The truck lurches forward as we pass people riding dirt bikes to unknown destinations, work, home, school, the possibilities endless. Our vehicle is drawing closer to a small internet cafe 25 miles away from the farm we live on. Doubling as a photography studio, the cafe is now the place where all of my homes will come to meet for the next three months, where all of the pieces of my heart come back together. It’s strange how such a simple place can hold so much value to me and I’m sure to all of my teammates as well.
Home is where my heart is. Everywhere I have been to where I am, there is a trail. But instead of breadcrumbs, I have left little pieces of my heart along the way. In these places I am constantly finding new places of comfort and joy and peace. Safe places. Loving places. Good places. If we take a look into Ecclesiastes, we know that everything is good in it’s time, everything has it’s season. Each of these places has held a special moment in my life, God has used them to shape me and grow me but for many of them, the time to dwell in them has passed; it is time to move forward to the next place that God has for me that will capture more of my heart. Right now, Thailand and all of it’s rough and smooth edges is becoming my home in every sense of the word. I live here with the family I was given, my team, and the family that was gracious enough to share their beautiful home, food, and lives with us for three whole months. There are so many moments of beauty and community and there are also moments of grief and disconnect. Sometimes I find myself longing to go back to the comfort I had no more than three weeks ago, fed up with how hard I make everything seem and how much I am missing my other homes. God wants so much more for me than that and here I am, trying to embrace it all. He continuously is replacing my complacent spirit with an adventurous one, my heart of stone with one of flesh, and my selfish desires with selfless ones. Each day, He stretches me just a little bit more.

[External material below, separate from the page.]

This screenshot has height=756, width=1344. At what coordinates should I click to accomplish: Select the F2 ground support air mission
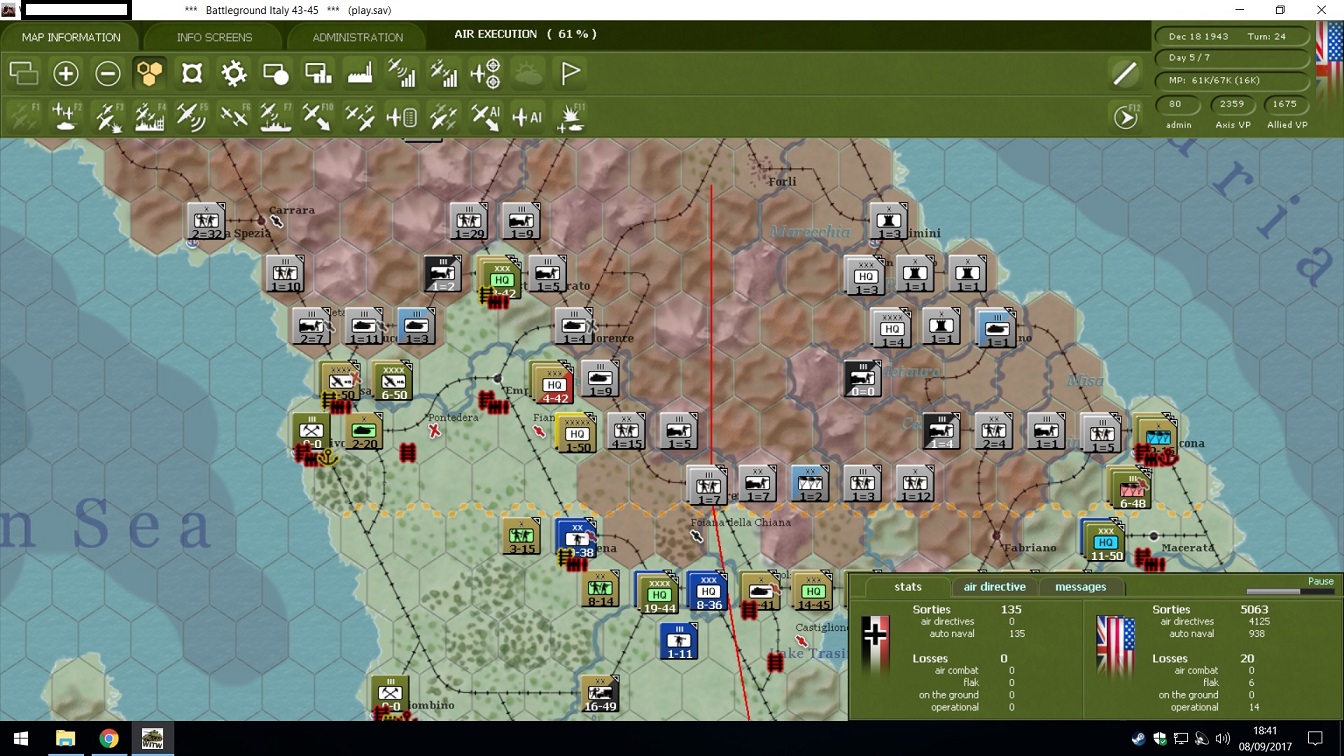[66, 117]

Untraceable at first, the results of the work He is doing in me have begun to grow. The very first day I spent with my team in Thailand, I knew I wanted to have my own space and my own time. I wanted to keep my clothes and my ibeprofin and my thoughts to myself. And now, just 15 days in, I have no desire for those things anymore. Who other than the living God, the one who loves us so much, the one who created us, could make such big changes to such a stubborn heart so quickly? Not a single person. He is alive, and He is moving here.
These moments in time, God-given, are beautiful things. They are places and memories that I am blessed with, but they are earthly. Temporary. My true home is in Heaven with my God and I am anxiously awaiting the day He takes me to where I belong: where He is. Until then, homesick as I might be, I will enjoy these little moments knowing that they are part of the grand odyssey that brings me to where I want to be. Home.